## [ABOUT THIS EXERCISE]
Down to the last line, repeat the records exactly.

━━━━━━━━━━

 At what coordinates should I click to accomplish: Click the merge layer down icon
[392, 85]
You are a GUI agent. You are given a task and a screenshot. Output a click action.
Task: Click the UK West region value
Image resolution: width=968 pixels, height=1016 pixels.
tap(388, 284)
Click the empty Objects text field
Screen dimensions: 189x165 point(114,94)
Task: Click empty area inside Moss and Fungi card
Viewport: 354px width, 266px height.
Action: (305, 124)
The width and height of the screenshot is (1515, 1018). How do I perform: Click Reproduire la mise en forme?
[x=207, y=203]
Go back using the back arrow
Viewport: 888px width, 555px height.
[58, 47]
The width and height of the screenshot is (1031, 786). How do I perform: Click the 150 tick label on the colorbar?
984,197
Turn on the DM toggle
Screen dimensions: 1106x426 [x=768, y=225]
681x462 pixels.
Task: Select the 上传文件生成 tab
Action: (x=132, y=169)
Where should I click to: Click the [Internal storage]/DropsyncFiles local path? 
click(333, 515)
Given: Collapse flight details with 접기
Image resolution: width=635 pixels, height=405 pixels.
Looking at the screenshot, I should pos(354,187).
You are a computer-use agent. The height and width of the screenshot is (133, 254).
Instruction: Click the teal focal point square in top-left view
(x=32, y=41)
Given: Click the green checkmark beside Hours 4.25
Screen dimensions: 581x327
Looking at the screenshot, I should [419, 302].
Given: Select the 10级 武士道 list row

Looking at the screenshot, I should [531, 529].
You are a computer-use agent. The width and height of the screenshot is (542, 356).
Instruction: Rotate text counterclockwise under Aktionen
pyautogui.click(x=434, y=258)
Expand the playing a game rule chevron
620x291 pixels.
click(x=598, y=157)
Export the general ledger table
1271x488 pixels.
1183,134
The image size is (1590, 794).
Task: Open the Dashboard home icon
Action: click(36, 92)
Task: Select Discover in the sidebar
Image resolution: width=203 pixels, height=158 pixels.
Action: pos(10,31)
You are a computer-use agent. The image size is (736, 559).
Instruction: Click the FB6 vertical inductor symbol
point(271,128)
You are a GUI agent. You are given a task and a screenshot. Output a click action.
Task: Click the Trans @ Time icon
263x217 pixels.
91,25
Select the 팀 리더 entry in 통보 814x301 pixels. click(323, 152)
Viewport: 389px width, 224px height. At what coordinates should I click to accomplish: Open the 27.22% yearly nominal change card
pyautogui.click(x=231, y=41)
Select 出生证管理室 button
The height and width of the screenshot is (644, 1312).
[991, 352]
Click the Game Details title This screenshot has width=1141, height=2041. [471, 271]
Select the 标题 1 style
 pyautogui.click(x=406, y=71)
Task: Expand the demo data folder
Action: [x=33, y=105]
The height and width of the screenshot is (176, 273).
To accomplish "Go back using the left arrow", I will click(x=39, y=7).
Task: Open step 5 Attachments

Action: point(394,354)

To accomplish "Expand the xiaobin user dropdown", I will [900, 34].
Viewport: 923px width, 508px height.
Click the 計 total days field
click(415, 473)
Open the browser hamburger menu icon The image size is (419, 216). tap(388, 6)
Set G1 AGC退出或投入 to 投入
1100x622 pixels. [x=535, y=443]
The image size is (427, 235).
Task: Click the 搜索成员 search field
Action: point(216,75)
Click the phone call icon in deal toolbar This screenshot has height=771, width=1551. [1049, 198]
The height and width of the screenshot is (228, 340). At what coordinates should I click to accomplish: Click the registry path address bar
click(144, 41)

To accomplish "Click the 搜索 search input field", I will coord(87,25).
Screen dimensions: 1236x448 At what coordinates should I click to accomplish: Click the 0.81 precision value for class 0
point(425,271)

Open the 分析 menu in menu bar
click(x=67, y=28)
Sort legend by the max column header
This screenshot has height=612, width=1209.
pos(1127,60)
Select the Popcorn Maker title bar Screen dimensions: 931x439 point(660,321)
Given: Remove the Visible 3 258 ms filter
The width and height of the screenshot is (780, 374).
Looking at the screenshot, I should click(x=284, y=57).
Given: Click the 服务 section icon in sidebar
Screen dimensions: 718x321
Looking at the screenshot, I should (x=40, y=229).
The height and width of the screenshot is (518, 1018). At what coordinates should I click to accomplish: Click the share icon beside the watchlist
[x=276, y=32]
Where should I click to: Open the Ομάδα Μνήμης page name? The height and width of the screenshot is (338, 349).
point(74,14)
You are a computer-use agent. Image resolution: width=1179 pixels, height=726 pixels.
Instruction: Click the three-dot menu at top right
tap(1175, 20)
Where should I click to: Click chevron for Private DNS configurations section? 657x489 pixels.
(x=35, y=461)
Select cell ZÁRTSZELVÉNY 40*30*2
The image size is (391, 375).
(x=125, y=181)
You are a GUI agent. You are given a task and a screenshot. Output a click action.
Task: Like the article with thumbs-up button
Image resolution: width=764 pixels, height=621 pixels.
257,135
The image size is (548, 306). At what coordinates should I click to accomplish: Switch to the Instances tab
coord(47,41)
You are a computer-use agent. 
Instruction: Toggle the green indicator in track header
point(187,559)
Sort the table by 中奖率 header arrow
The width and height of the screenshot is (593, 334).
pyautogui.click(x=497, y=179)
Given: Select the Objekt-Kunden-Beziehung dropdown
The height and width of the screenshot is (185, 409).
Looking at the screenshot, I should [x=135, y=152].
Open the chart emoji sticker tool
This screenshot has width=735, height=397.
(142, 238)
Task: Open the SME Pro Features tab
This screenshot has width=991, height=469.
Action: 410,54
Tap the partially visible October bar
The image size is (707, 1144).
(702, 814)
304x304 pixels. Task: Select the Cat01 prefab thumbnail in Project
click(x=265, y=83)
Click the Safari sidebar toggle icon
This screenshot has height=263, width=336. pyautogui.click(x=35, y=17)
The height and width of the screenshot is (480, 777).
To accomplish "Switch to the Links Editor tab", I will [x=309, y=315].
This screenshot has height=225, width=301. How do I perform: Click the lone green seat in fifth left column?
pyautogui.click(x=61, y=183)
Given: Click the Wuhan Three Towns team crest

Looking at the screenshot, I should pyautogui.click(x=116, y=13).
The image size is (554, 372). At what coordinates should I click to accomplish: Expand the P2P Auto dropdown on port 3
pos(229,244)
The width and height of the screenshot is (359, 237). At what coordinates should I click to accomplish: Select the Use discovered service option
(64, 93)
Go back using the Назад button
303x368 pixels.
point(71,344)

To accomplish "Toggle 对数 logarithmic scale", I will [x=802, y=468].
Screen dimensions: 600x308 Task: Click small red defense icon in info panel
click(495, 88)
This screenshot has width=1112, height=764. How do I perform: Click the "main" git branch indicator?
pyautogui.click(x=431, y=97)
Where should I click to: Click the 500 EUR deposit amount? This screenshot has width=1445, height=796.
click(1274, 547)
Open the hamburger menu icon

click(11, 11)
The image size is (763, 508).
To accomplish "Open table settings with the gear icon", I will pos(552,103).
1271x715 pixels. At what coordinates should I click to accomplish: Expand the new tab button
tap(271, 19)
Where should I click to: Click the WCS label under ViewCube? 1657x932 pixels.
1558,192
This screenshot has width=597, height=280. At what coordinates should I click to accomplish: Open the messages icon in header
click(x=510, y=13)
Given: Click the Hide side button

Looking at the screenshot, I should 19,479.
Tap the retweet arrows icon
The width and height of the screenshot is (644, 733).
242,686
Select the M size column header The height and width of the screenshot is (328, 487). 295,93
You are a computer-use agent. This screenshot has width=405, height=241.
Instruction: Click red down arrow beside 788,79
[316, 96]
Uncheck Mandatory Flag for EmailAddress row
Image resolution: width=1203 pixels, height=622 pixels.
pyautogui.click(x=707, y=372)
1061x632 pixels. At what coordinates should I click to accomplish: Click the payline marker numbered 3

━━━━━━━━━━

## [SOLUTION FOR THIS TASK]
 At what coordinates should I click to accomplish: Click the merge layer down icon
[392, 85]
You are a GUI agent. You are given a task and a screenshot. Output a click action.
Task: Click the UK West region value
Image resolution: width=968 pixels, height=1016 pixels.
tap(388, 284)
Click the empty Objects text field
Screen dimensions: 189x165 point(114,94)
Task: Click empty area inside Moss and Fungi card
Viewport: 354px width, 266px height.
Action: (305, 124)
The width and height of the screenshot is (1515, 1018). How do I perform: Click Reproduire la mise en forme?
[x=207, y=203]
Go back using the back arrow
Viewport: 888px width, 555px height.
[58, 47]
The width and height of the screenshot is (1031, 786). How do I perform: Click the 150 tick label on the colorbar?
984,197
Turn on the DM toggle
Screen dimensions: 1106x426 [x=768, y=225]
681x462 pixels.
Task: Select the 上传文件生成 tab
Action: (x=132, y=169)
Where should I click to: Click the [Internal storage]/DropsyncFiles local path? 
click(333, 515)
Given: Collapse flight details with 접기
Image resolution: width=635 pixels, height=405 pixels.
Looking at the screenshot, I should pos(354,187).
You are a computer-use agent. The height and width of the screenshot is (133, 254).
Instruction: Click the teal focal point square in top-left view
(x=32, y=41)
Given: Click the green checkmark beside Hours 4.25
Screen dimensions: 581x327
Looking at the screenshot, I should [419, 302].
Given: Select the 10级 武士道 list row

Looking at the screenshot, I should [531, 529].
You are a computer-use agent. The width and height of the screenshot is (542, 356).
Instruction: Rotate text counterclockwise under Aktionen
pyautogui.click(x=434, y=258)
Expand the playing a game rule chevron
620x291 pixels.
click(x=598, y=157)
Export the general ledger table
1271x488 pixels.
1183,134
The image size is (1590, 794).
Task: Open the Dashboard home icon
Action: click(36, 92)
Task: Select Discover in the sidebar
Image resolution: width=203 pixels, height=158 pixels.
Action: pos(10,31)
You are a computer-use agent. The image size is (736, 559).
Instruction: Click the FB6 vertical inductor symbol
point(271,128)
You are a GUI agent. You are given a task and a screenshot. Output a click action.
Task: Click the Trans @ Time icon
263x217 pixels.
91,25
Select the 팀 리더 entry in 통보 814x301 pixels. click(323, 152)
Viewport: 389px width, 224px height. At what coordinates should I click to accomplish: Open the 27.22% yearly nominal change card
pyautogui.click(x=231, y=41)
Select 出生证管理室 button
The height and width of the screenshot is (644, 1312).
[991, 352]
Click the Game Details title This screenshot has width=1141, height=2041. [471, 271]
Select the 标题 1 style
 pyautogui.click(x=406, y=71)
Task: Expand the demo data folder
Action: [x=33, y=105]
The height and width of the screenshot is (176, 273).
To accomplish "Go back using the left arrow", I will click(x=39, y=7).
Task: Open step 5 Attachments

Action: point(394,354)

To accomplish "Expand the xiaobin user dropdown", I will [900, 34].
Viewport: 923px width, 508px height.
Click the 計 total days field
click(415, 473)
Open the browser hamburger menu icon The image size is (419, 216). tap(388, 6)
Set G1 AGC退出或投入 to 投入
1100x622 pixels. [x=535, y=443]
The image size is (427, 235).
Task: Click the 搜索成员 search field
Action: point(216,75)
Click the phone call icon in deal toolbar This screenshot has height=771, width=1551. [1049, 198]
The height and width of the screenshot is (228, 340). At what coordinates should I click to accomplish: Click the registry path address bar
click(144, 41)

To accomplish "Click the 搜索 search input field", I will coord(87,25).
Screen dimensions: 1236x448 At what coordinates should I click to accomplish: Click the 0.81 precision value for class 0
point(425,271)

Open the 分析 menu in menu bar
click(x=67, y=28)
Sort legend by the max column header
This screenshot has height=612, width=1209.
pos(1127,60)
Select the Popcorn Maker title bar Screen dimensions: 931x439 point(660,321)
Given: Remove the Visible 3 258 ms filter
The width and height of the screenshot is (780, 374).
Looking at the screenshot, I should click(x=284, y=57).
Given: Click the 服务 section icon in sidebar
Screen dimensions: 718x321
Looking at the screenshot, I should (x=40, y=229).
The height and width of the screenshot is (518, 1018). At what coordinates should I click to accomplish: Click the share icon beside the watchlist
[x=276, y=32]
Where should I click to: Open the Ομάδα Μνήμης page name? The height and width of the screenshot is (338, 349).
point(74,14)
You are a computer-use agent. Image resolution: width=1179 pixels, height=726 pixels.
Instruction: Click the three-dot menu at top right
tap(1175, 20)
Where should I click to: Click chevron for Private DNS configurations section? 657x489 pixels.
(x=35, y=461)
Select cell ZÁRTSZELVÉNY 40*30*2
The image size is (391, 375).
(x=125, y=181)
You are a GUI agent. You are given a task and a screenshot. Output a click action.
Task: Like the article with thumbs-up button
Image resolution: width=764 pixels, height=621 pixels.
257,135
The image size is (548, 306). At what coordinates should I click to accomplish: Switch to the Instances tab
coord(47,41)
You are a computer-use agent. 
Instruction: Toggle the green indicator in track header
point(187,559)
Sort the table by 中奖率 header arrow
The width and height of the screenshot is (593, 334).
pyautogui.click(x=497, y=179)
Given: Select the Objekt-Kunden-Beziehung dropdown
The height and width of the screenshot is (185, 409).
Looking at the screenshot, I should [x=135, y=152].
Open the chart emoji sticker tool
This screenshot has width=735, height=397.
(142, 238)
Task: Open the SME Pro Features tab
This screenshot has width=991, height=469.
Action: 410,54
Tap the partially visible October bar
The image size is (707, 1144).
(702, 814)
304x304 pixels. Task: Select the Cat01 prefab thumbnail in Project
click(x=265, y=83)
Click the Safari sidebar toggle icon
This screenshot has height=263, width=336. pyautogui.click(x=35, y=17)
The height and width of the screenshot is (480, 777).
To accomplish "Switch to the Links Editor tab", I will [x=309, y=315].
This screenshot has height=225, width=301. How do I perform: Click the lone green seat in fifth left column?
pyautogui.click(x=61, y=183)
Given: Click the Wuhan Three Towns team crest

Looking at the screenshot, I should pyautogui.click(x=116, y=13).
The image size is (554, 372). At what coordinates should I click to accomplish: Expand the P2P Auto dropdown on port 3
pos(229,244)
The width and height of the screenshot is (359, 237). At what coordinates should I click to accomplish: Select the Use discovered service option
(64, 93)
Go back using the Назад button
303x368 pixels.
point(71,344)

To accomplish "Toggle 对数 logarithmic scale", I will [x=802, y=468].
Screen dimensions: 600x308 Task: Click small red defense icon in info panel
click(495, 88)
This screenshot has width=1112, height=764. How do I perform: Click the "main" git branch indicator?
pyautogui.click(x=431, y=97)
Where should I click to: Click the 500 EUR deposit amount? This screenshot has width=1445, height=796.
click(1274, 547)
Open the hamburger menu icon

click(11, 11)
The image size is (763, 508).
To accomplish "Open table settings with the gear icon", I will pos(552,103).
1271x715 pixels. At what coordinates should I click to accomplish: Expand the new tab button
tap(271, 19)
Where should I click to: Click the WCS label under ViewCube? 1657x932 pixels.
1558,192
This screenshot has width=597, height=280. At what coordinates should I click to accomplish: Open the messages icon in header
click(x=510, y=13)
Given: Click the Hide side button

Looking at the screenshot, I should 19,479.
Tap the retweet arrows icon
The width and height of the screenshot is (644, 733).
242,686
Select the M size column header The height and width of the screenshot is (328, 487). 295,93
You are a computer-use agent. This screenshot has width=405, height=241.
Instruction: Click red down arrow beside 788,79
[316, 96]
Uncheck Mandatory Flag for EmailAddress row
Image resolution: width=1203 pixels, height=622 pixels.
pyautogui.click(x=707, y=372)
1061x632 pixels. At what coordinates should I click to accomplish: Click the payline marker numbered 3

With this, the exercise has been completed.